* WHAT YOU ARE ASKED TO DO *
Restate all of the entries verbatim.
[RECORDS PROVIDED]
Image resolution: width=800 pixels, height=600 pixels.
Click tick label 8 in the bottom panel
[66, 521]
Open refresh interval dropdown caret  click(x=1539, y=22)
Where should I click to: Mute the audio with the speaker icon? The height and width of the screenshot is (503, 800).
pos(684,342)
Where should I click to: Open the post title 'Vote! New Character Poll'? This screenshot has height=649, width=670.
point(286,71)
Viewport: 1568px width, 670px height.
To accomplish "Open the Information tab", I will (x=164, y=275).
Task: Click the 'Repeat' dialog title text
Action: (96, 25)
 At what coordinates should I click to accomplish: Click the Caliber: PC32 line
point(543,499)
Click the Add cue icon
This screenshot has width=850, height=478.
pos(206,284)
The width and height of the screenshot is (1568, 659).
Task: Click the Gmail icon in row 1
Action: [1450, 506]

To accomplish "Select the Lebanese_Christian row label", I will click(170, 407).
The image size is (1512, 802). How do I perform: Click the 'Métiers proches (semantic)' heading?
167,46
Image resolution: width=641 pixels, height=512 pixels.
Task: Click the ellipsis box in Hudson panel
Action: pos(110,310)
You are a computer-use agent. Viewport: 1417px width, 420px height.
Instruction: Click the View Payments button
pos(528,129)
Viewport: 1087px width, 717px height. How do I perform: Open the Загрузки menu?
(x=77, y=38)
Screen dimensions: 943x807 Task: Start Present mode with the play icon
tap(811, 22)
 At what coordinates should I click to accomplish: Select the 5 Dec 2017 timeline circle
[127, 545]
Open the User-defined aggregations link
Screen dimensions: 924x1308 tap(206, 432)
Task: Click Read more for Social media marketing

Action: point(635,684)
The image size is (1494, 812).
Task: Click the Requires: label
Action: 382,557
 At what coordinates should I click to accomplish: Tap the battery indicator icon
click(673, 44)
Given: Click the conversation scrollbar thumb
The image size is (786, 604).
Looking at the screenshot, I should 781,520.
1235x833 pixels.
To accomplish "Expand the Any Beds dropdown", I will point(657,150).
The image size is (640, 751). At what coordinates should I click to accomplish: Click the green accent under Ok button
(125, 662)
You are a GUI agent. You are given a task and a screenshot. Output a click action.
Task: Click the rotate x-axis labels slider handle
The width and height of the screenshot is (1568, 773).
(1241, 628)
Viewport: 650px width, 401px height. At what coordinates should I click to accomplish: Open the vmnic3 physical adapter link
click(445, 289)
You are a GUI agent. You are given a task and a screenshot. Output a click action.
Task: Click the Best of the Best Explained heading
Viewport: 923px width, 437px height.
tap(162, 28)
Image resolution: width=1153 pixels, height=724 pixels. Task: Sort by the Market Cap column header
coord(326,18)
[/RECORDS PROVIDED]
* OUTPUT OF THE TASK *
Image resolution: width=800 pixels, height=600 pixels.
Click tick label 8 in the bottom panel
[66, 521]
Open refresh interval dropdown caret  click(x=1539, y=22)
Where should I click to: Mute the audio with the speaker icon? The height and width of the screenshot is (503, 800).
pos(684,342)
Where should I click to: Open the post title 'Vote! New Character Poll'? This screenshot has height=649, width=670.
point(286,71)
Viewport: 1568px width, 670px height.
To accomplish "Open the Information tab", I will (x=164, y=275).
Task: Click the 'Repeat' dialog title text
Action: (96, 25)
 At what coordinates should I click to accomplish: Click the Caliber: PC32 line
point(543,499)
Click the Add cue icon
This screenshot has width=850, height=478.
pos(206,284)
The width and height of the screenshot is (1568, 659).
Task: Click the Gmail icon in row 1
Action: [1450, 506]

To accomplish "Select the Lebanese_Christian row label", I will click(170, 407).
The image size is (1512, 802). How do I perform: Click the 'Métiers proches (semantic)' heading?
167,46
Image resolution: width=641 pixels, height=512 pixels.
Task: Click the ellipsis box in Hudson panel
Action: pos(110,310)
You are a computer-use agent. Viewport: 1417px width, 420px height.
Instruction: Click the View Payments button
pos(528,129)
Viewport: 1087px width, 717px height. How do I perform: Open the Загрузки menu?
(x=77, y=38)
Screen dimensions: 943x807 Task: Start Present mode with the play icon
tap(811, 22)
 At what coordinates should I click to accomplish: Select the 5 Dec 2017 timeline circle
[127, 545]
Open the User-defined aggregations link
Screen dimensions: 924x1308 tap(206, 432)
Task: Click Read more for Social media marketing

Action: point(635,684)
The image size is (1494, 812).
Task: Click the Requires: label
Action: 382,557
 At what coordinates should I click to accomplish: Tap the battery indicator icon
click(673, 44)
Given: Click the conversation scrollbar thumb
The image size is (786, 604).
Looking at the screenshot, I should 781,520.
1235x833 pixels.
To accomplish "Expand the Any Beds dropdown", I will point(657,150).
The image size is (640, 751). At what coordinates should I click to accomplish: Click the green accent under Ok button
(125, 662)
You are a GUI agent. You are given a task and a screenshot. Output a click action.
Task: Click the rotate x-axis labels slider handle
The width and height of the screenshot is (1568, 773).
(1241, 628)
Viewport: 650px width, 401px height. At what coordinates should I click to accomplish: Open the vmnic3 physical adapter link
click(445, 289)
You are a GUI agent. You are given a task and a screenshot. Output a click action.
Task: Click the Best of the Best Explained heading
Viewport: 923px width, 437px height.
tap(162, 28)
Image resolution: width=1153 pixels, height=724 pixels. Task: Sort by the Market Cap column header
coord(326,18)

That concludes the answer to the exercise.